* _GIVEN ENTRIES_:
* * *

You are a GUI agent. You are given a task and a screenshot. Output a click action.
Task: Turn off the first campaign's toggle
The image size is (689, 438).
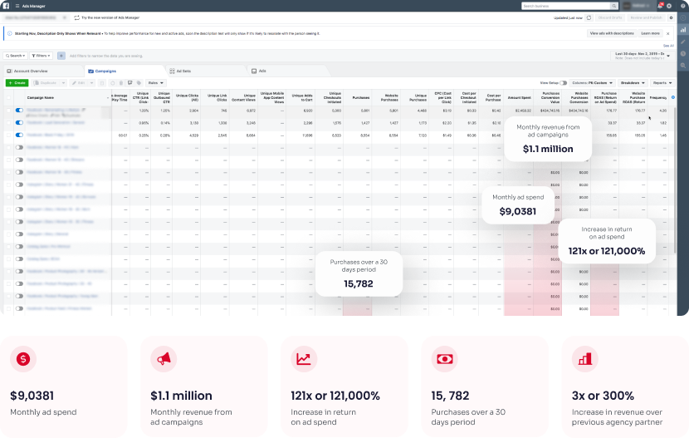pos(19,110)
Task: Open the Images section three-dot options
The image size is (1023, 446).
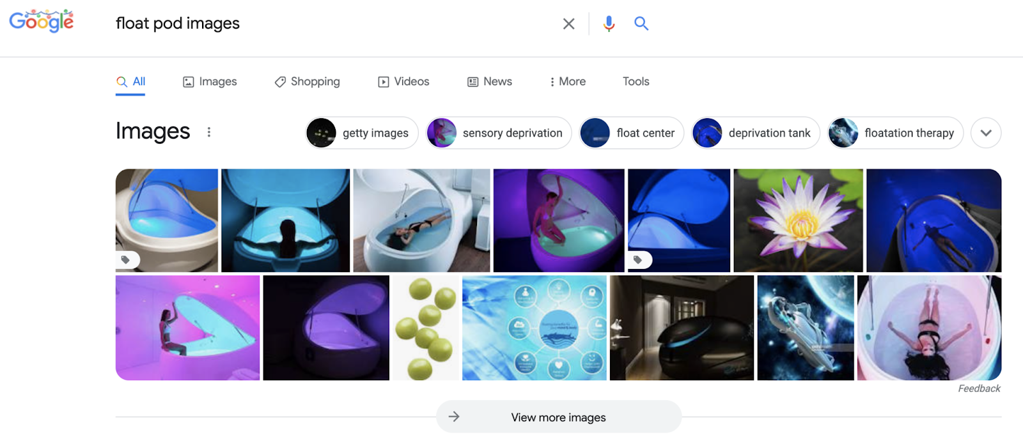Action: 209,132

* * *

* _EXERCISE OBJECTIVE_: From the line containing "The image size is (689, 438)." through the end of the entries, quote each line exactly and nothing else, excluding all pictures.

* _TASK OUTPUT_:
The image size is (689, 438).
pos(19,110)
Task: Open the Images section three-dot options
The image size is (1023, 446).
Action: 209,132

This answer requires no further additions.